**WHAT TO PRODUCE:** Render the lines below as a Markdown table with the columns Row and Line, one row per line, numbered in order and skipping blank lines. Leave the pictures out of the table.
#####
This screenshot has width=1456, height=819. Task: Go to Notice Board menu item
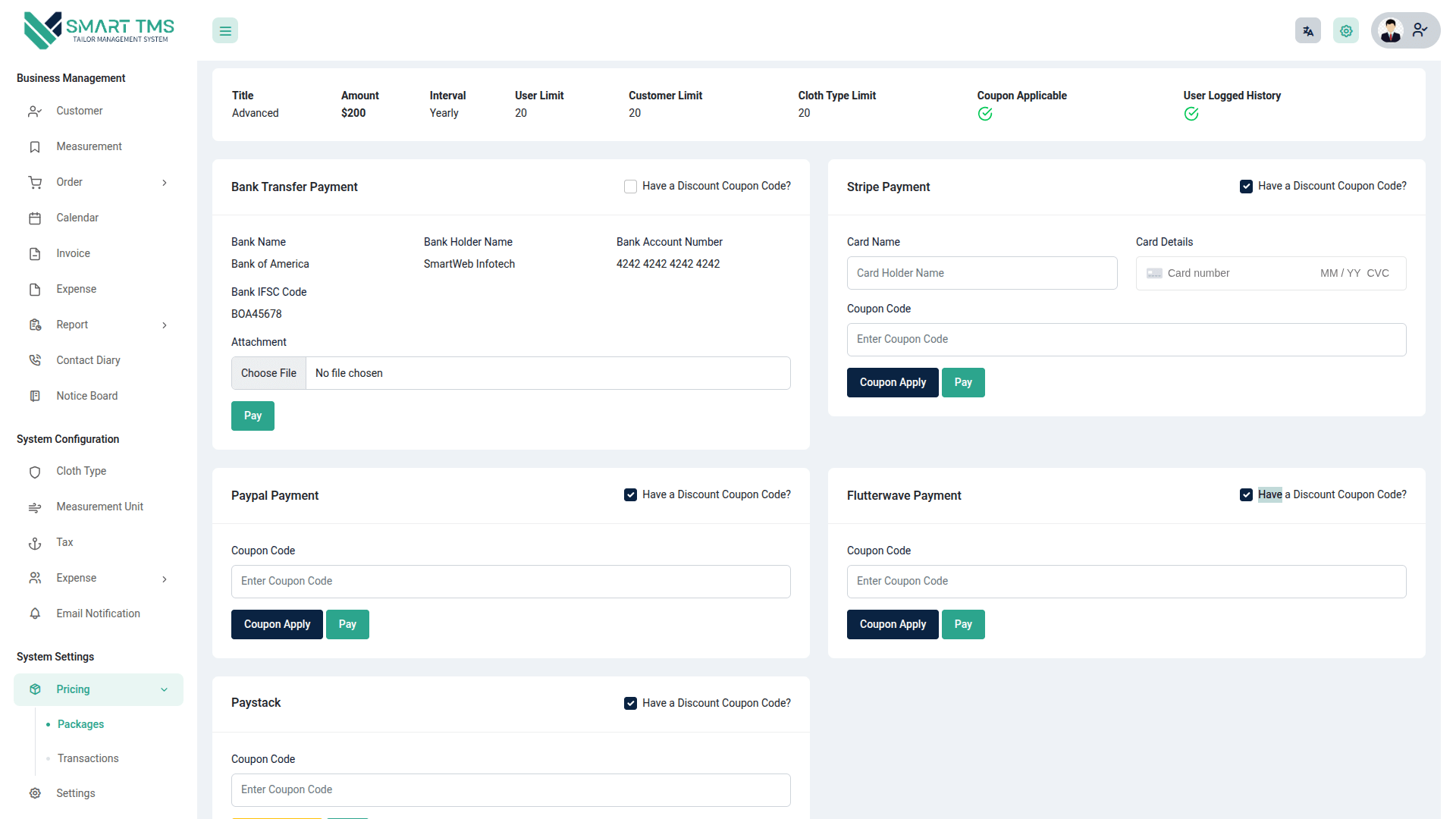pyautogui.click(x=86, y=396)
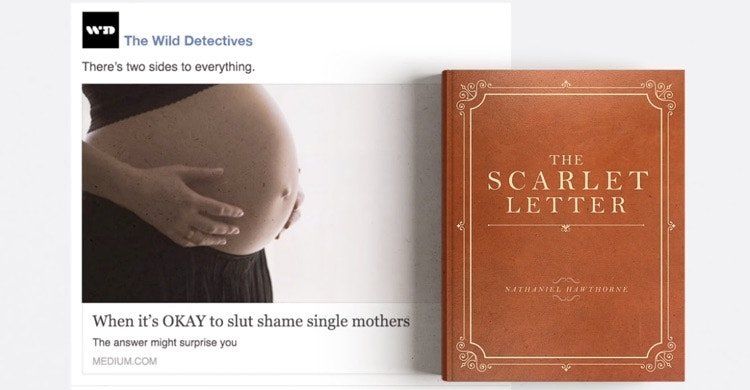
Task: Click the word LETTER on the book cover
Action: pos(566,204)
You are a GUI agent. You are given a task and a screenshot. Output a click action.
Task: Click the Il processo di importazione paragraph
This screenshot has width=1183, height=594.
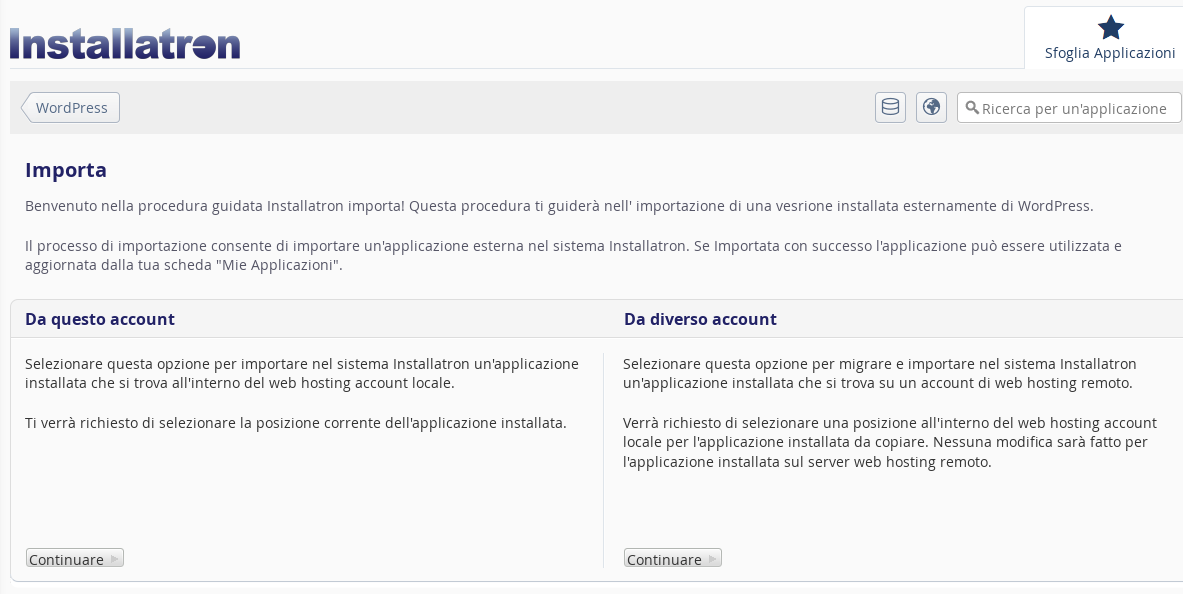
#####
**EXPECTED OUTPUT:**
| Row | Line |
|---|---|
| 1 | This screenshot has width=1456, height=819. Task: Go to Notice Board menu item |
| 2 | pyautogui.click(x=86, y=396) |
| 3 | Task: Click the word LETTER on the book cover |
| 4 | Action: pos(566,204) |
| 5 | You are a GUI agent. You are given a task and a screenshot. Output a click action. |
| 6 | Task: Click the Il processo di importazione paragraph |
| 7 | This screenshot has width=1183, height=594. |